*Task requirements*:
Copy exactly the stretch of data below from the line with "895x414 pixels." through the line with "Task: Refresh the grid with the refresh icon", including both of those lines.

Stored data entries
· · ·
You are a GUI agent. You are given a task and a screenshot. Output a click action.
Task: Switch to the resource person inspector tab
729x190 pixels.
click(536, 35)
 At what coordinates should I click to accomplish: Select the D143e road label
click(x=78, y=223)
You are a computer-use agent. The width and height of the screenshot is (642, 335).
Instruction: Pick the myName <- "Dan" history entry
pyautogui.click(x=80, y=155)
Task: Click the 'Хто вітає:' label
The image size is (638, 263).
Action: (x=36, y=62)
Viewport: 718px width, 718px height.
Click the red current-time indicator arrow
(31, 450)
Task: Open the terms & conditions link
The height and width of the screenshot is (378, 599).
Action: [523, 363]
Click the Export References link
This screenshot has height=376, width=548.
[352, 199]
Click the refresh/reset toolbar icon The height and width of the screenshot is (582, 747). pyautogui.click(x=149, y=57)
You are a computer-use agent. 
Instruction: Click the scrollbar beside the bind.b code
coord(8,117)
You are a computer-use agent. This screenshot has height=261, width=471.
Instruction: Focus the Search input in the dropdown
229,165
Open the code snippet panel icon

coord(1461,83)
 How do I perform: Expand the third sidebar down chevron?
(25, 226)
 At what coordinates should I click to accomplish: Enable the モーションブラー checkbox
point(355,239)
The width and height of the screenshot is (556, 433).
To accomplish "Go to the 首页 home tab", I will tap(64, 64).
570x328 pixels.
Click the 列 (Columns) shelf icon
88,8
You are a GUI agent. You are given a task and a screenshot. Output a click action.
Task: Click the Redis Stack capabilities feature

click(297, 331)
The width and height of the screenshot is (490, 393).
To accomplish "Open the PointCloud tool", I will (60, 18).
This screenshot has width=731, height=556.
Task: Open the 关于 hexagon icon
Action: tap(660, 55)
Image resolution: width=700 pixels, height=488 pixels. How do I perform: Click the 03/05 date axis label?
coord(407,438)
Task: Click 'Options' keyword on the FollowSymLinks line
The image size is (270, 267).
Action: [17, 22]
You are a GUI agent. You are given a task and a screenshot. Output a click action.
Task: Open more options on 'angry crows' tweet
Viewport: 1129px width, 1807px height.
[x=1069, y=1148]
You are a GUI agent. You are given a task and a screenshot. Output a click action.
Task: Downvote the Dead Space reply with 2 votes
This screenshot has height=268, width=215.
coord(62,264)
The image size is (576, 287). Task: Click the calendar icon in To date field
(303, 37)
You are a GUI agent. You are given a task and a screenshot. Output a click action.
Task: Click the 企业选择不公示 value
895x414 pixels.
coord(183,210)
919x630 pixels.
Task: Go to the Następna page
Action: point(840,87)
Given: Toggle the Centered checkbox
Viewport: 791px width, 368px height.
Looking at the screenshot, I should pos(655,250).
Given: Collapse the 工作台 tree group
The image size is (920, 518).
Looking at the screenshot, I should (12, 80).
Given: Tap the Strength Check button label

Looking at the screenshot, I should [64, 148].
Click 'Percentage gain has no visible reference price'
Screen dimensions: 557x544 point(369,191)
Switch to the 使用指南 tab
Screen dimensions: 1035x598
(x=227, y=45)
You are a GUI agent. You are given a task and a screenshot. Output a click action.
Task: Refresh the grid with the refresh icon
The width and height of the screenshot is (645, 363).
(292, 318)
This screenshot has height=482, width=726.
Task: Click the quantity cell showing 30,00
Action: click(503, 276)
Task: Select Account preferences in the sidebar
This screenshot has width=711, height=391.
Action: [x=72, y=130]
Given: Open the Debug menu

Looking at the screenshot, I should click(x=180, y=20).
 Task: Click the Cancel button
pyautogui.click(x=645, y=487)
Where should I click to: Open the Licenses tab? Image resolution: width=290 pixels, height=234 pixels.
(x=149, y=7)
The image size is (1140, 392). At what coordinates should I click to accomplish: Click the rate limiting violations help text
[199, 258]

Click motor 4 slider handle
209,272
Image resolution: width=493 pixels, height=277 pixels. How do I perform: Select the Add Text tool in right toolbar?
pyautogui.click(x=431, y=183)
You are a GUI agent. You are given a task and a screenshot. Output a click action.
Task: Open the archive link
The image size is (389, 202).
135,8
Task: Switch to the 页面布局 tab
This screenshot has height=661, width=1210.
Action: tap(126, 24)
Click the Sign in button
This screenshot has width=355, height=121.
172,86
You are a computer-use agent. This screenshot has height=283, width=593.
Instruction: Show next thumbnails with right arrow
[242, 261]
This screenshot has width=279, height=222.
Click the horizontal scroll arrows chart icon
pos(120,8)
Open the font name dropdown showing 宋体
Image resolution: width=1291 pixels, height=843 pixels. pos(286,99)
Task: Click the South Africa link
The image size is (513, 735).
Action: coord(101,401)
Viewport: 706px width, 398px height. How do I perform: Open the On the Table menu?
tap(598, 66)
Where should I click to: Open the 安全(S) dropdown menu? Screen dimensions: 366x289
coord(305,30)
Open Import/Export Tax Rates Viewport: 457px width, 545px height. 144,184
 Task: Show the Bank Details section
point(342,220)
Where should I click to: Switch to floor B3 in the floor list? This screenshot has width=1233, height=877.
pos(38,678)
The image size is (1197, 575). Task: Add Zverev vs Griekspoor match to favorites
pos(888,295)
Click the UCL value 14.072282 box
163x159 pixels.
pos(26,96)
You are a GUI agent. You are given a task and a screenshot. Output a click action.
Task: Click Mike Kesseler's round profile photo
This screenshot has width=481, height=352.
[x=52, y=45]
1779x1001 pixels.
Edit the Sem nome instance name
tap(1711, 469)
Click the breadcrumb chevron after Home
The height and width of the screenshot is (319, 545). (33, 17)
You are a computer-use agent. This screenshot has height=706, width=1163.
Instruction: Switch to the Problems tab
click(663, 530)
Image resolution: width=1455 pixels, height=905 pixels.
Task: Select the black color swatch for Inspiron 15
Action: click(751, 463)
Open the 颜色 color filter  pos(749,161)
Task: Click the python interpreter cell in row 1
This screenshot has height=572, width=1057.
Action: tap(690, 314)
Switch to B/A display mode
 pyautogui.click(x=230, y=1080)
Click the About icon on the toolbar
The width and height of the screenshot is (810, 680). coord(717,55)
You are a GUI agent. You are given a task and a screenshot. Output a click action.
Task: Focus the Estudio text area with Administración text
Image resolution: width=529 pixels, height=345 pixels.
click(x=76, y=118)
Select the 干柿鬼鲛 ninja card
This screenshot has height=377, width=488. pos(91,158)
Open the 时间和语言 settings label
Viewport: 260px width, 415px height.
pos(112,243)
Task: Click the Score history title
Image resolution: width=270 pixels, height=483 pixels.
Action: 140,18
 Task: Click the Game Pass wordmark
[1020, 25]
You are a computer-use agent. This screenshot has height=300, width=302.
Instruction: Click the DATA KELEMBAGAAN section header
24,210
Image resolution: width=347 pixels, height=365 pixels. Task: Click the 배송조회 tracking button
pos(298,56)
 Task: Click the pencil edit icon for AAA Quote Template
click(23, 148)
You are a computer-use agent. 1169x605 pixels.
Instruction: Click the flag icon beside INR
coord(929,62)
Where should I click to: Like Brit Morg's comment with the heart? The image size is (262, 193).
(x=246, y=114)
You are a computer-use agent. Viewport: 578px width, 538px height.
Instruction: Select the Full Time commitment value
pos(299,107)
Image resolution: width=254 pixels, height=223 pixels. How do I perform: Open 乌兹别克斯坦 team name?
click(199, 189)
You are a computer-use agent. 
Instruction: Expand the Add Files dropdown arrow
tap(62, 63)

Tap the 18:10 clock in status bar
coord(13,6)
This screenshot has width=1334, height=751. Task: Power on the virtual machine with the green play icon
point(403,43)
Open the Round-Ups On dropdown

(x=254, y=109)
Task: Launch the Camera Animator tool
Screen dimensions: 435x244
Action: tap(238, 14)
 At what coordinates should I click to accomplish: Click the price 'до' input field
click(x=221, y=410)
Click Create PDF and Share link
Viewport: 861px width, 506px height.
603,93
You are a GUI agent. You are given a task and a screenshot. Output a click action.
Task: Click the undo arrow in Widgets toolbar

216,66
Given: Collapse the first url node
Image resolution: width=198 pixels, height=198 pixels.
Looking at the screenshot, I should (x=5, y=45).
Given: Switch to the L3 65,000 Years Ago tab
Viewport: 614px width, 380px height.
· · ·
*Answer box*:
895x414 pixels.
coord(183,210)
919x630 pixels.
Task: Go to the Następna page
Action: point(840,87)
Given: Toggle the Centered checkbox
Viewport: 791px width, 368px height.
Looking at the screenshot, I should pos(655,250).
Given: Collapse the 工作台 tree group
The image size is (920, 518).
Looking at the screenshot, I should (12, 80).
Given: Tap the Strength Check button label

Looking at the screenshot, I should [64, 148].
Click 'Percentage gain has no visible reference price'
Screen dimensions: 557x544 point(369,191)
Switch to the 使用指南 tab
Screen dimensions: 1035x598
(x=227, y=45)
You are a GUI agent. You are given a task and a screenshot. Output a click action.
Task: Refresh the grid with the refresh icon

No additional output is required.